=== EXERCISE INPUT ===
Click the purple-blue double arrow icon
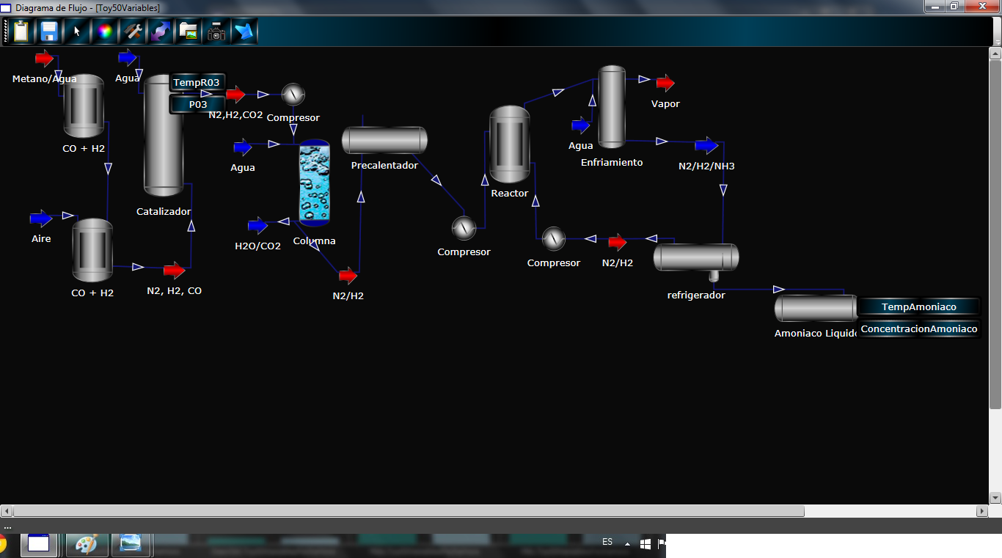This screenshot has height=558, width=1002. click(160, 32)
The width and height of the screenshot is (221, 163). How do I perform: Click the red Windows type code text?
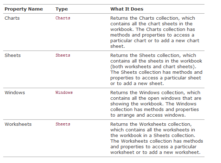(64, 92)
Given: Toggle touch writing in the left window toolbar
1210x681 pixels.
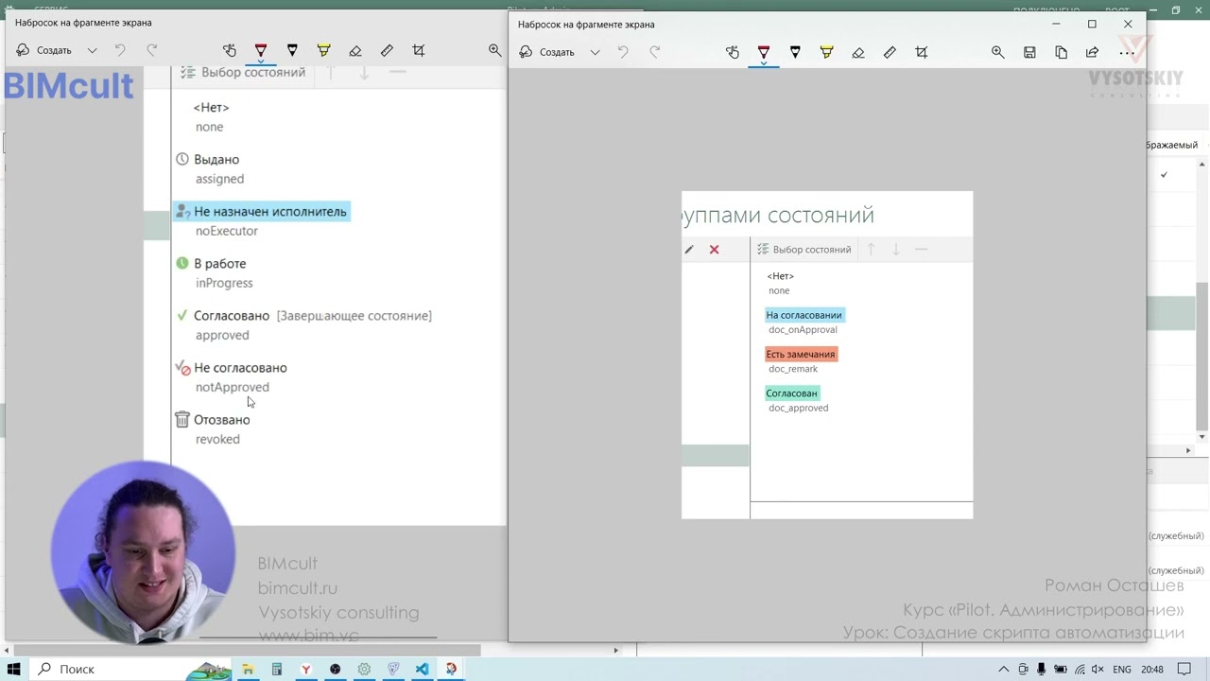Looking at the screenshot, I should (x=230, y=50).
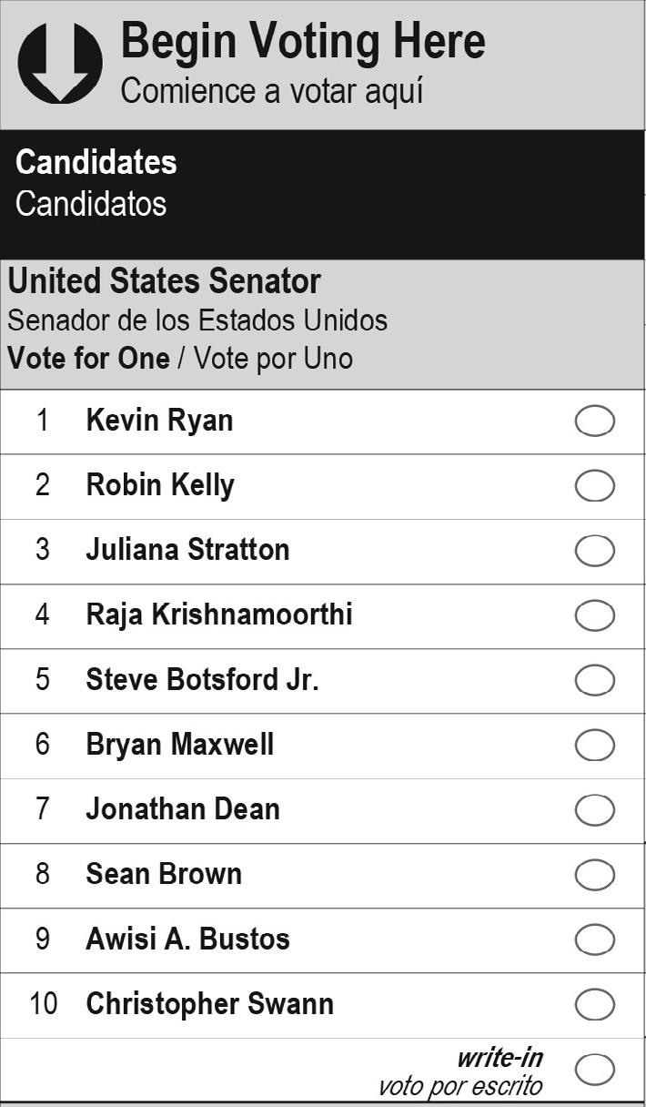Click the Vote for One instruction
646x1107 pixels.
pyautogui.click(x=89, y=358)
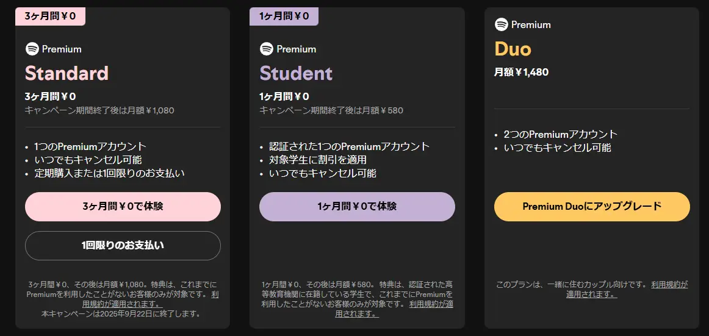The width and height of the screenshot is (709, 336).
Task: Select the Duo plan heading
Action: click(x=513, y=49)
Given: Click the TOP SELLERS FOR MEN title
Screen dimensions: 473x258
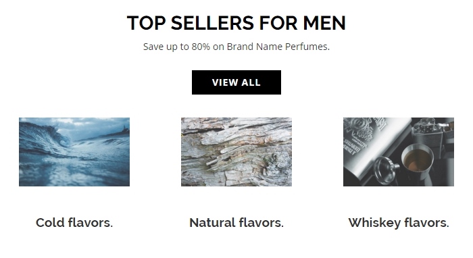Looking at the screenshot, I should [x=237, y=23].
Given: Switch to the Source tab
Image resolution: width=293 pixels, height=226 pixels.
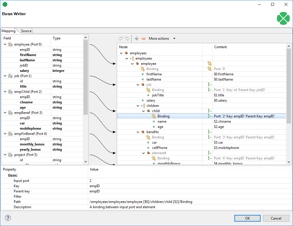Looking at the screenshot, I should (x=26, y=31).
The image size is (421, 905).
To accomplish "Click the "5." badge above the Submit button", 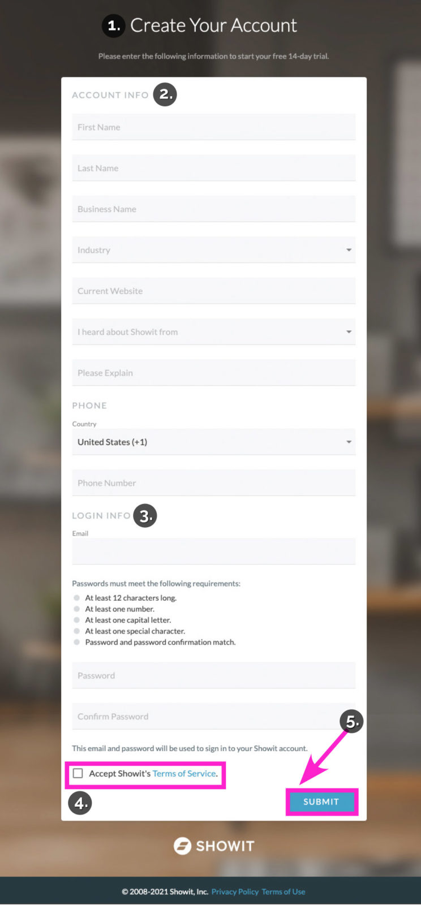I will tap(351, 721).
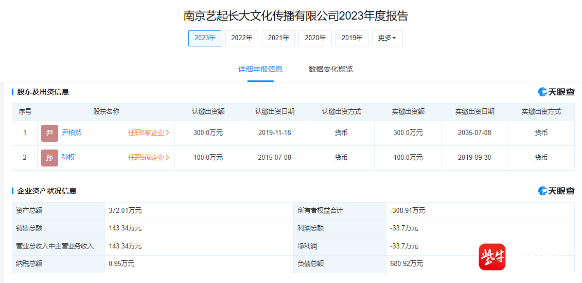Switch to the 2020年 annual report
The image size is (582, 283).
point(315,38)

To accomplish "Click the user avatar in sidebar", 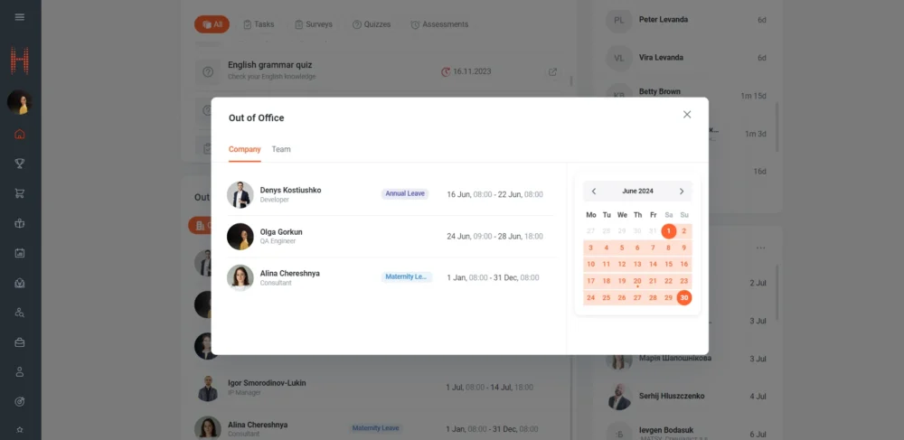I will (x=20, y=102).
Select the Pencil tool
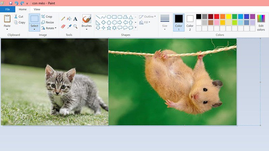 [x=63, y=19]
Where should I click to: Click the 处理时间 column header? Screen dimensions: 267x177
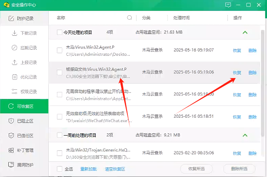[181, 18]
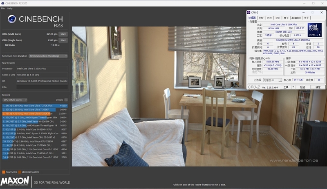The image size is (327, 189).
Task: Switch to the SPD tab in CPU-Z
Action: [278, 18]
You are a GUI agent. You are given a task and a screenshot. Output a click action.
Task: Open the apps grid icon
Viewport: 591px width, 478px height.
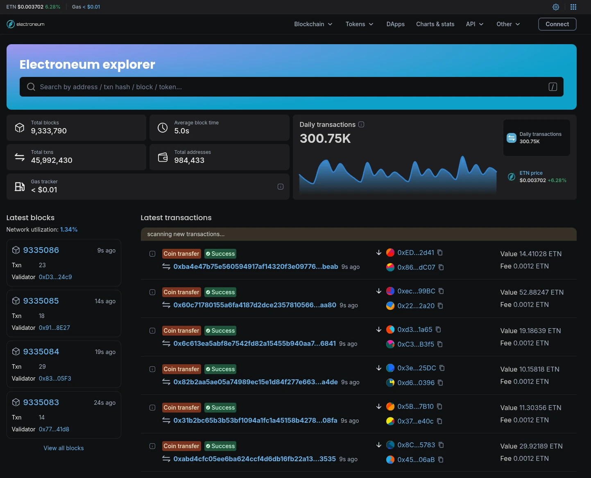(x=573, y=7)
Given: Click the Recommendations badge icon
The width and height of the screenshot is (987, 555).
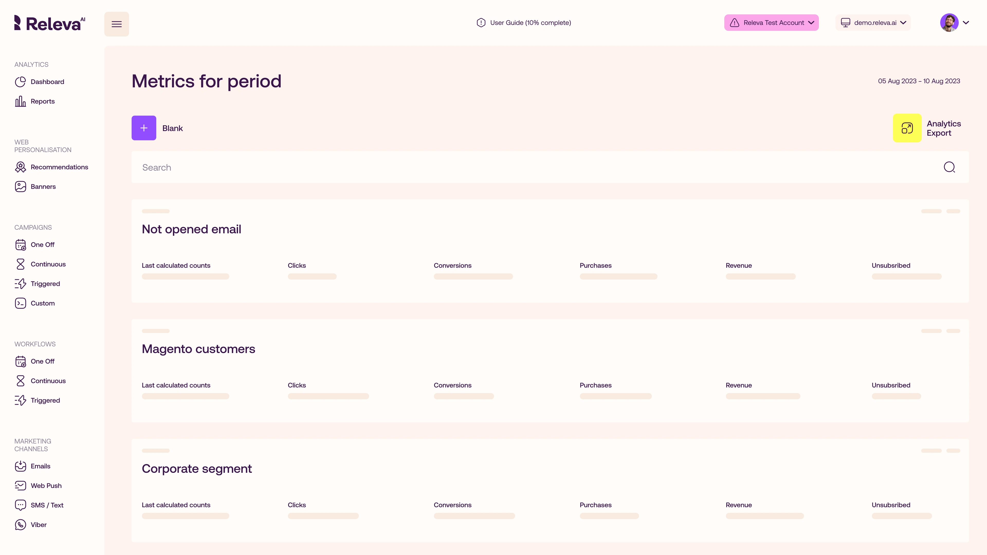Looking at the screenshot, I should point(20,167).
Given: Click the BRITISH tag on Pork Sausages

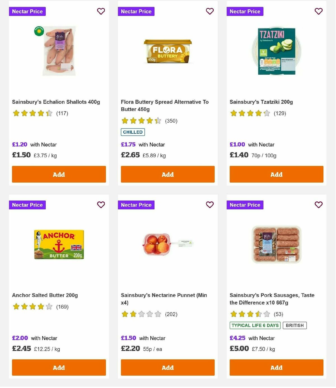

=== WORK TASK ===
A word-for-word copy of the lines from the start of the listing through the line containing "Given: Click the TOP SELLERS FOR MEN title" is the answer. Pictures stay out of it.

=== SOLUTION BELOW ===
Click the purple-blue double arrow icon
This screenshot has height=558, width=1002. click(160, 32)
The width and height of the screenshot is (221, 163). How do I perform: Click the red Windows type code text?
(64, 92)
Given: Toggle touch writing in the left window toolbar
1210x681 pixels.
Looking at the screenshot, I should (x=230, y=50).
Click the Vote for One instruction
646x1107 pixels.
pyautogui.click(x=89, y=358)
The width and height of the screenshot is (709, 336).
Task: Select the Duo plan heading
Action: click(x=513, y=49)
Given: Click the TOP SELLERS FOR MEN title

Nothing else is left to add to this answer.